## [Required action]
Reproduce the following data exactly, minus any images.

(Stored records)
────────────────────────────────────────

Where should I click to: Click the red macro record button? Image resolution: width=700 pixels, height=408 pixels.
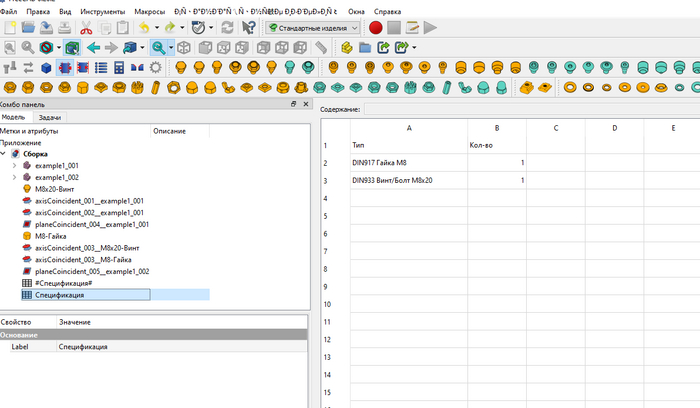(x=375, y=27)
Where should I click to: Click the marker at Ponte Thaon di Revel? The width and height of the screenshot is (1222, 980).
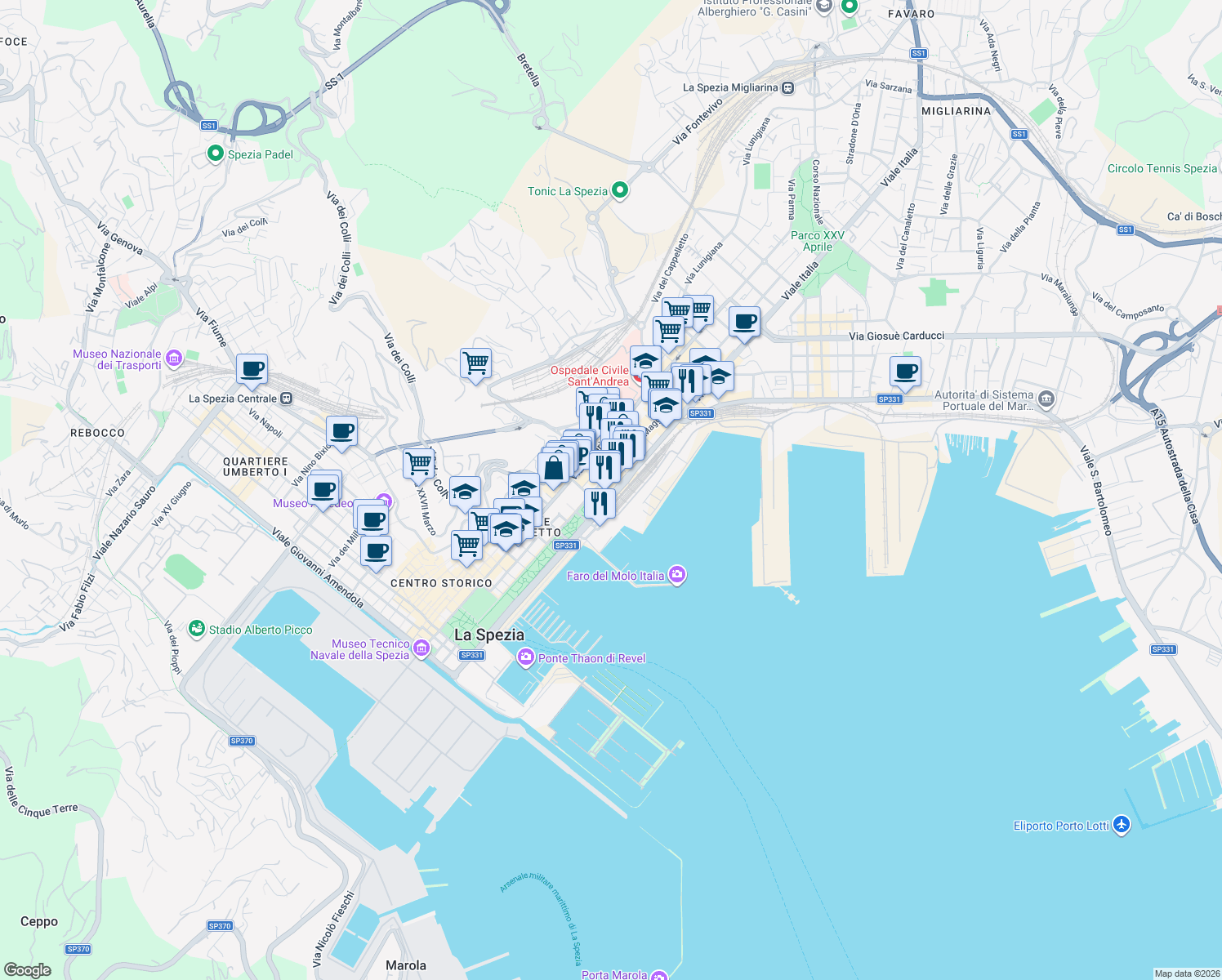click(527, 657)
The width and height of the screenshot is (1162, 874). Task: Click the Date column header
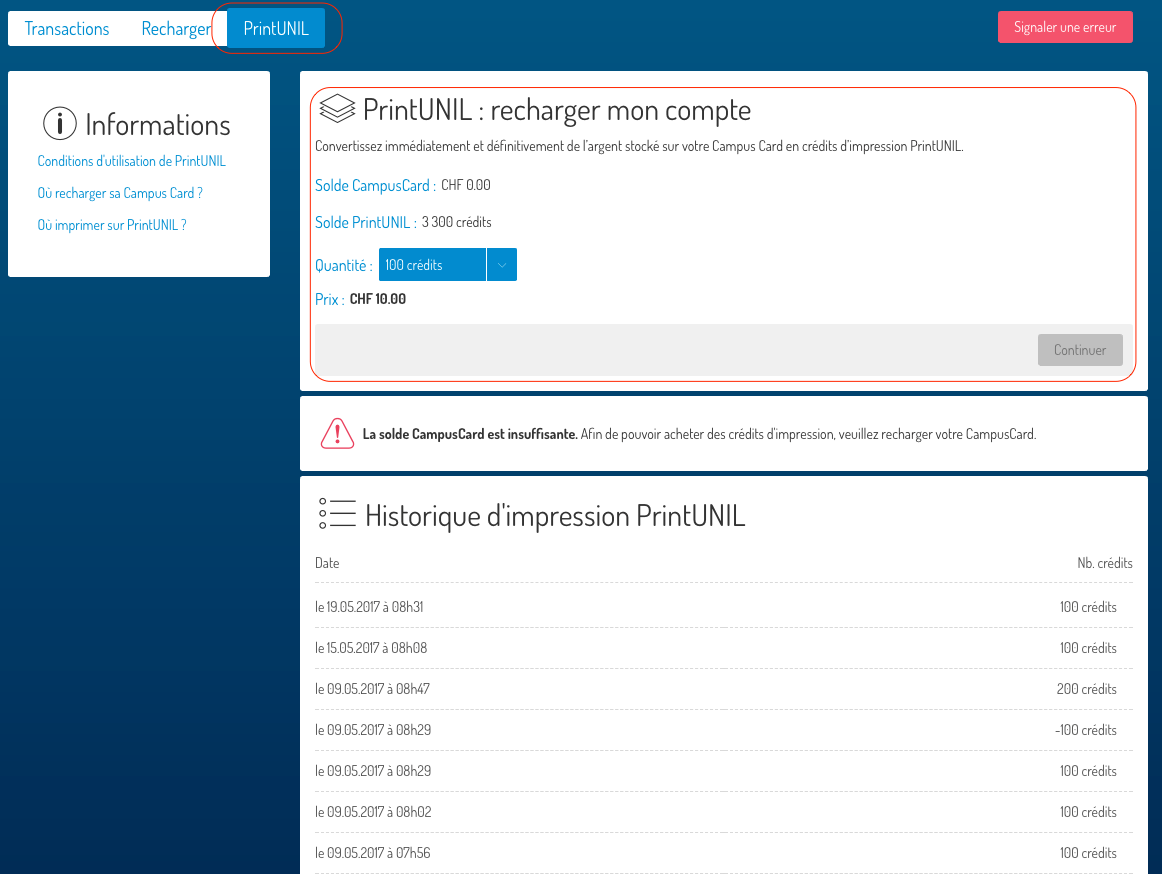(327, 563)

────────────────────────────────────────

## [Exercise solution]
Where should I click to: Click the red macro record button? Image resolution: width=700 pixels, height=408 pixels.
(x=375, y=27)
Where should I click to: Click the marker at Ponte Thaon di Revel? The width and height of the screenshot is (1222, 980).
click(527, 657)
The width and height of the screenshot is (1162, 874). Task: Click the Date column header
(327, 563)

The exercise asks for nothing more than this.